§ Supplied material
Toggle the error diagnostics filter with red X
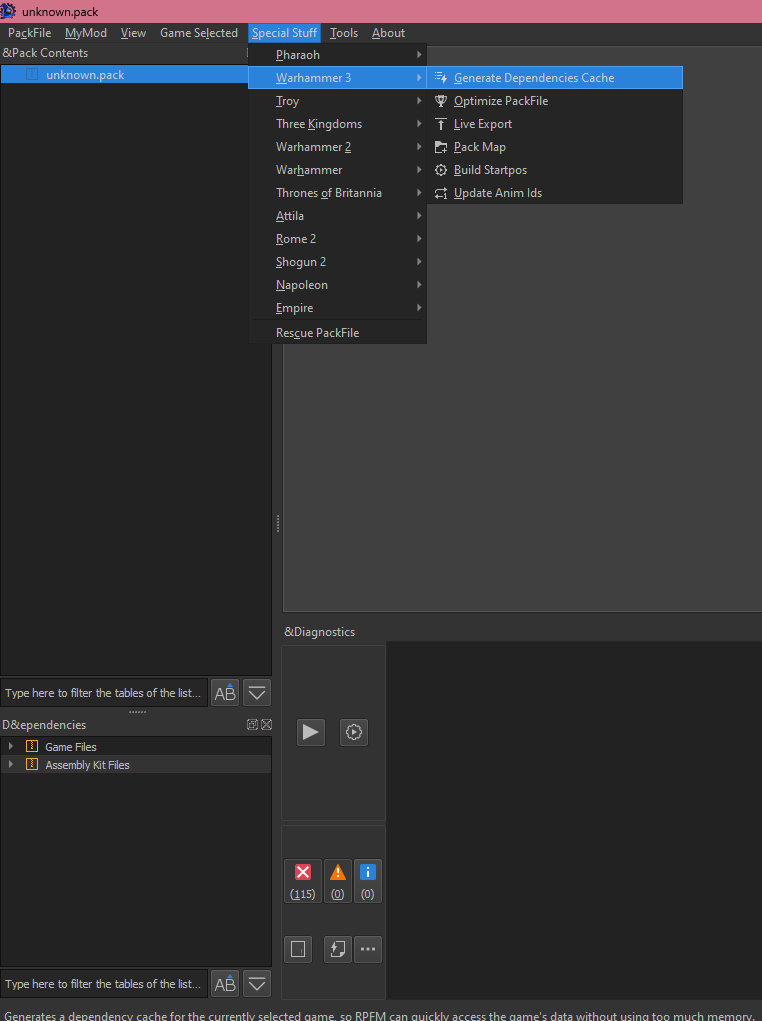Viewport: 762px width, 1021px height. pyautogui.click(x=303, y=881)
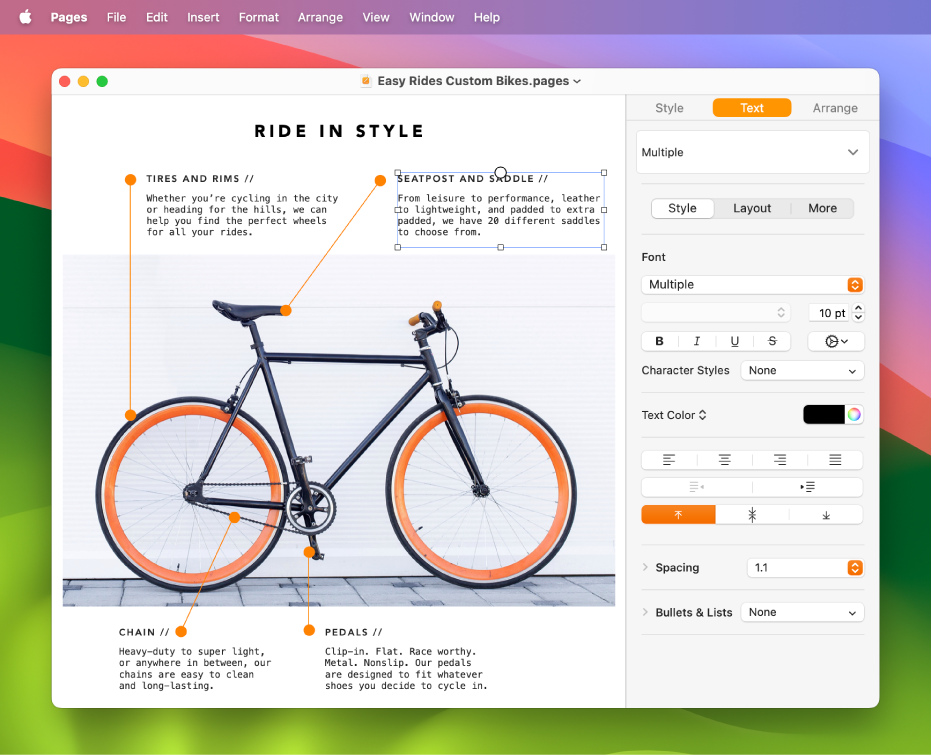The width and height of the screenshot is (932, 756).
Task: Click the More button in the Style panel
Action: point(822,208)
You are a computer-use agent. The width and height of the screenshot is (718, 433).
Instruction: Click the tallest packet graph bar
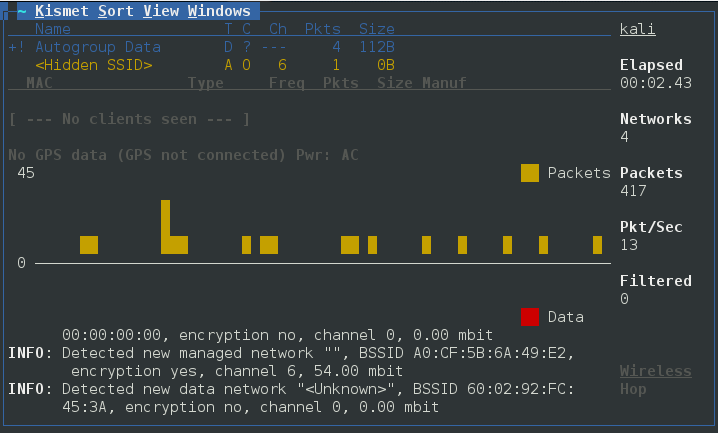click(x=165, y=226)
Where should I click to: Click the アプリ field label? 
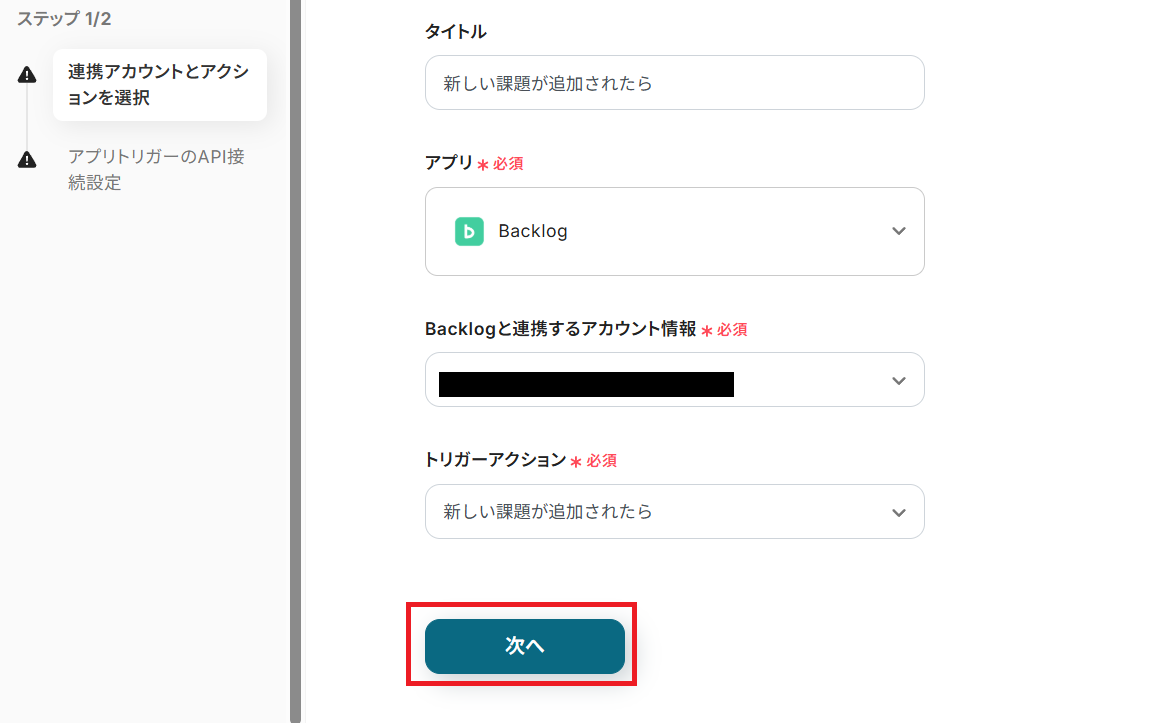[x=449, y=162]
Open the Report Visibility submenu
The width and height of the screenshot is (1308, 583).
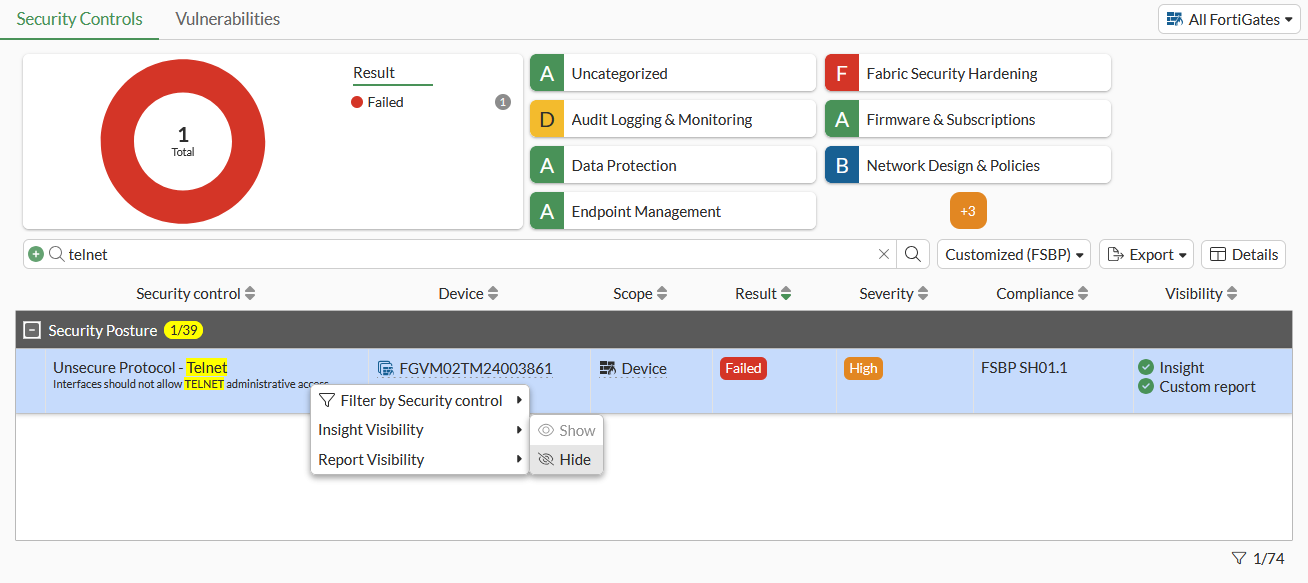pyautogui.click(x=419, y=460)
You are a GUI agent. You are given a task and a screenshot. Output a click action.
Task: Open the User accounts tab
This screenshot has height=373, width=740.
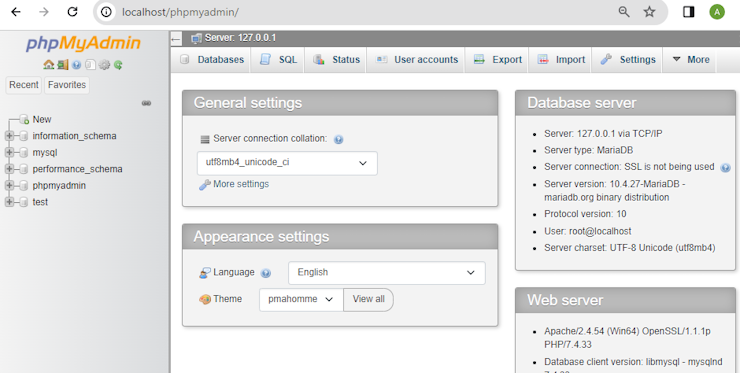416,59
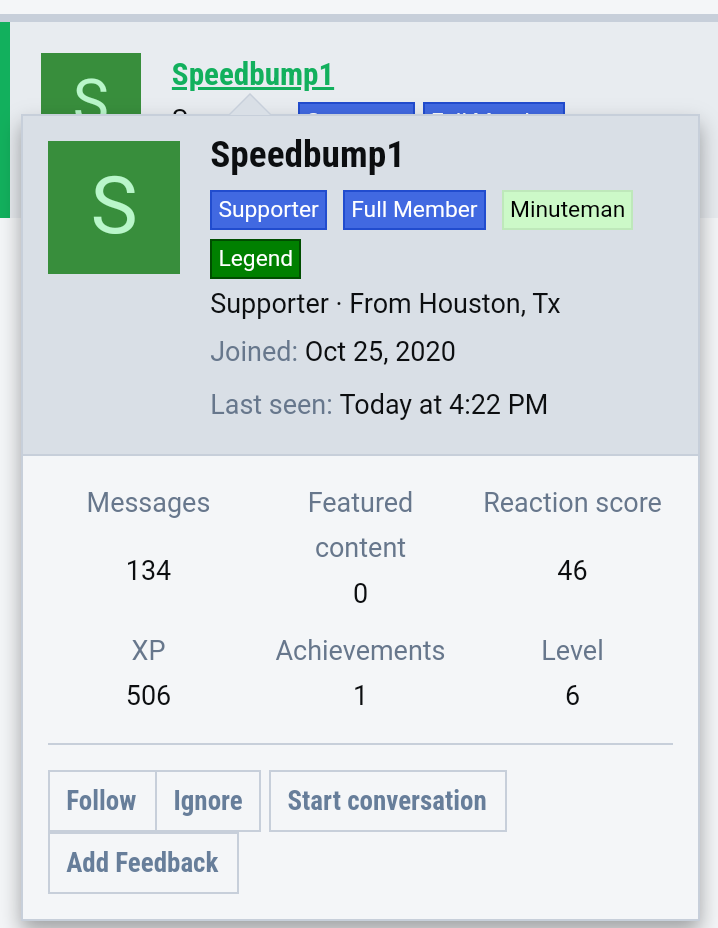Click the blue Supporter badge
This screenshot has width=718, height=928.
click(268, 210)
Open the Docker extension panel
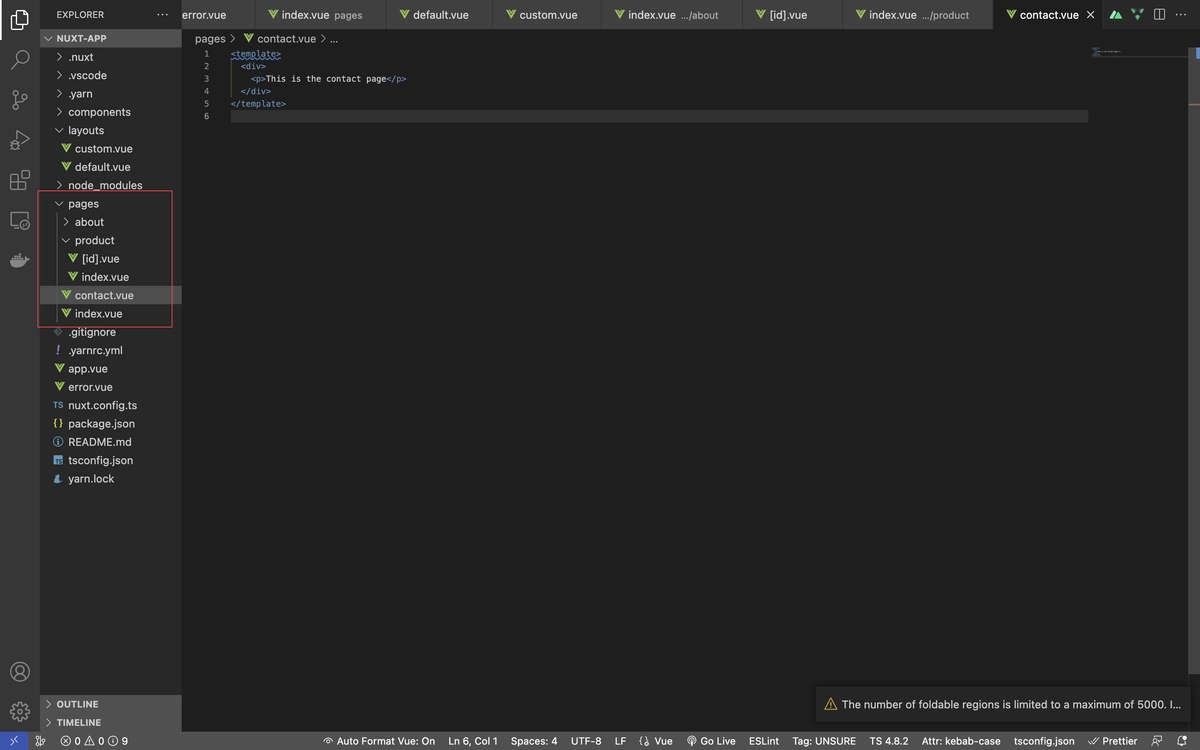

§ Task item
In your reply, please set down exactly the lines from the one containing "This screenshot has height=373, width=740." through the end of the records, with the pictures left out.

§ Task response
This screenshot has height=373, width=740.
416,59
Click the blue Supporter badge
This screenshot has width=718, height=928.
click(268, 210)
Open the Docker extension panel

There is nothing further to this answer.